“The nine most terrifying words in the English language are: ‘I’m from the government and I’m here to help.’”
So why on earth would the President of the United States speak against government help?
I don’t know his thoughts, but I know why I agree with him. It’s a concern with people who are trying to help, but don’t necessarily see the unintended consequences of their actions. People see a problem and think that “there oughtta be a law” without considering why there isn’t one. They just want to fix the problem. On a fundamental level, this demonstrates why the road to hell (or, if you are a fan of Friedrich Hayek, the road to serfdom) is paved with good intentions.
Here’s an example of how someone tried to make a good law and ended outlawing something that, perhaps, shouldn’t be outlawed.
The Utah State legislature was concerned about people using electronic devices to get around paying for legitimate bills. They were specifically concerned about people cloning cell phones to avoid paying their phone bill.

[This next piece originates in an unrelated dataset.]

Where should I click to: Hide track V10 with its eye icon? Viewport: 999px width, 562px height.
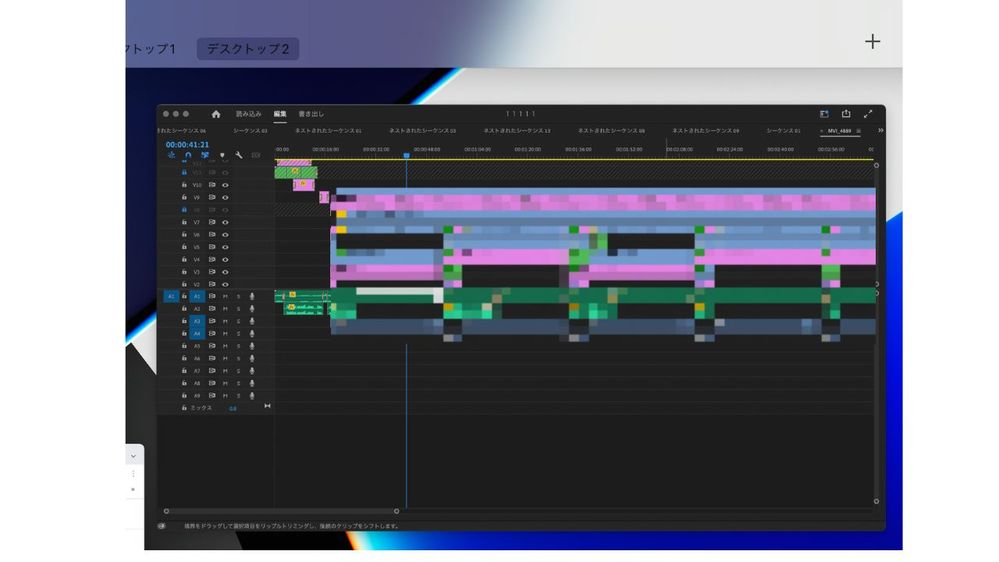[x=226, y=185]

Somebody said, “There oughtta be a law,” somebody else put it into action, and we found ourselves with Utah Code 76-6-409.6. Use of telecommunication device to avoid lawful charge for service – Penalty.

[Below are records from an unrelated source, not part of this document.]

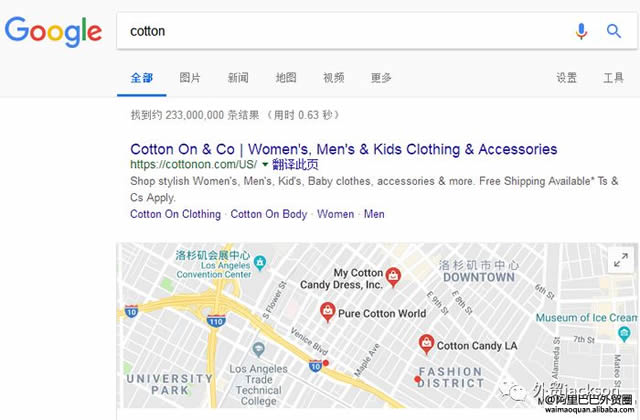Image resolution: width=640 pixels, height=420 pixels.
Task: Switch to the 图片 images tab
Action: 190,78
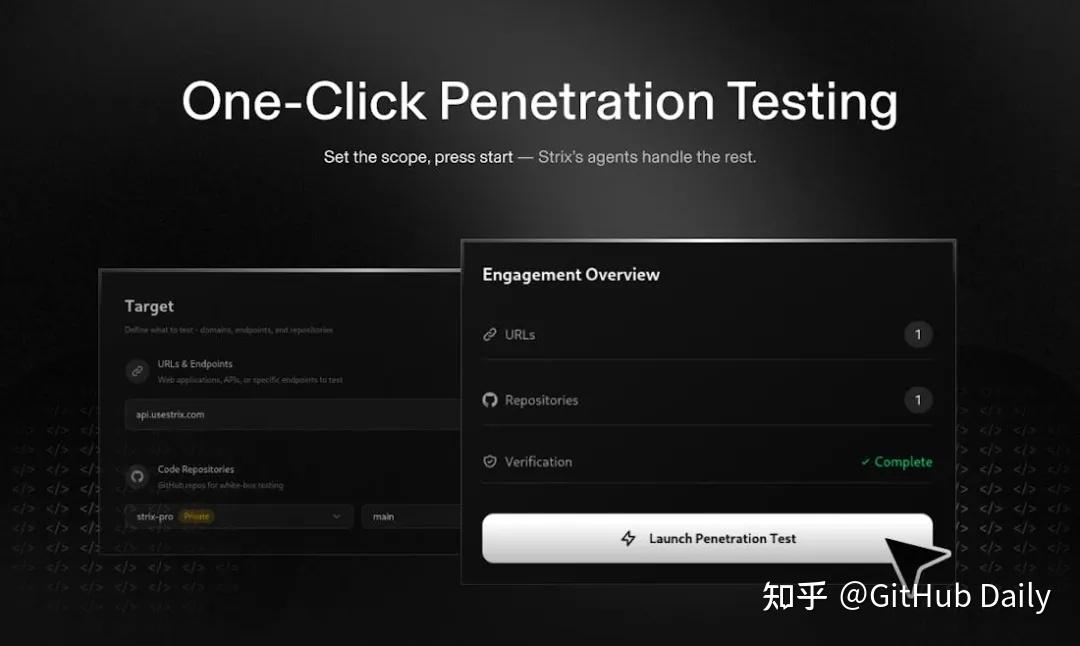This screenshot has height=646, width=1080.
Task: Click the Verification row label
Action: (539, 462)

(1) Any person who uses a telecommunication device with the intent to avoid the payment of any lawful charge for telecommunication service or with the knowledge that it was to avoid the payment of any lawful charge for telecommunication service is guilty of:
(a) a class B misdemeanor, if the value of the telecommunication service is less than $300 or cannot be ascertained;
(b) a class A misdemeanor, if the value of the telecommunication service charge is or exceeds $300 but is not more than $1,000;
(c) a third degree felony, if the value of the telecommunication service is or exceeds $1,000 but is not more than $5,000;
(d) a second degree felony, if:
(i) the value of the telecommunication service is or exceeds $5,000; or
(ii) the cloned cellular telephone was used to facilitate the commission of a felony.
(2) Any person who has been convicted previously of an offense under this section is guilty of a second degree felony upon a second conviction and any subsequent conviction.
So what does this law actually criminalize? The title is a little misleading; it talks about using a telecommunication device to avoid lawful charge for services, but it does not specify the services. The code section itself, however, limits it to using telecommunication devices to avoid paying lawful charges for telecommunication services. But how does this work?
Remember, the intention was for cloned cell phones. The legislature doesn’t like to limit itself, though; if someone else came up with a closely related method that didn’t involve cloning cell phones, they wanted to be sure that the law covered that, too. As a result, they prohibited a broad spectrum of devices and behaviors.
The problem is that they prohibited too broad a spectrum. Let’s make one of our checklists.
- Any person who
- uses a telecommunication device
- with either the intent to avoid the payment of a lawful charge for telecommunication service
- or with the knowledge that it was to avoid the payment of any lawful charge for telecommunication service
So if you call up your phone service provider to dispute a lawful 35 cent rate increase, you are a (1) person who (2) uses a telecommunication device (3) with the intent to avoid the payment of a lawful charge for telecommunication service. Congratulations, you’ve just committed a Class B Misdemeanor.
Whatever you do, DON’T be a repeat offender on this one; you would face felony charges.
“But Mark,” you ask, “what about prosecutor discretion? The prosecutor wouldn’t charge someone based on that, would they?”
The unfortunate flip side to prosecutorial discretion is that prosecutors don’t have to exercise it, and many of them add as many charges as they can to an indictment. This gives them more room to negotiate later on. It’s easy to drop one class B misdemeanor to get the defendant to plea to two more serious counts. Many prosecutors will use their discretion as a bargaining chip instead of a way to disregard unjust laws and their application.
“So isn’t there something we can do to fix this? Can’t we just be really careful in drafting laws?”
People have been saying that for centuries. Unfortunately, legislators aren’t as careful in drafting laws as they could be. They have more important things to do, like getting reelected or finding other causes to champion.
One more thing: this is the sort of law that they used to get Al Capone. I do not condone his kind of behavior at all. I do, however, condemn the use of overly broad criminal statutes to put anyone in jail, especially if the police don’t have the evidence to do it right the first time.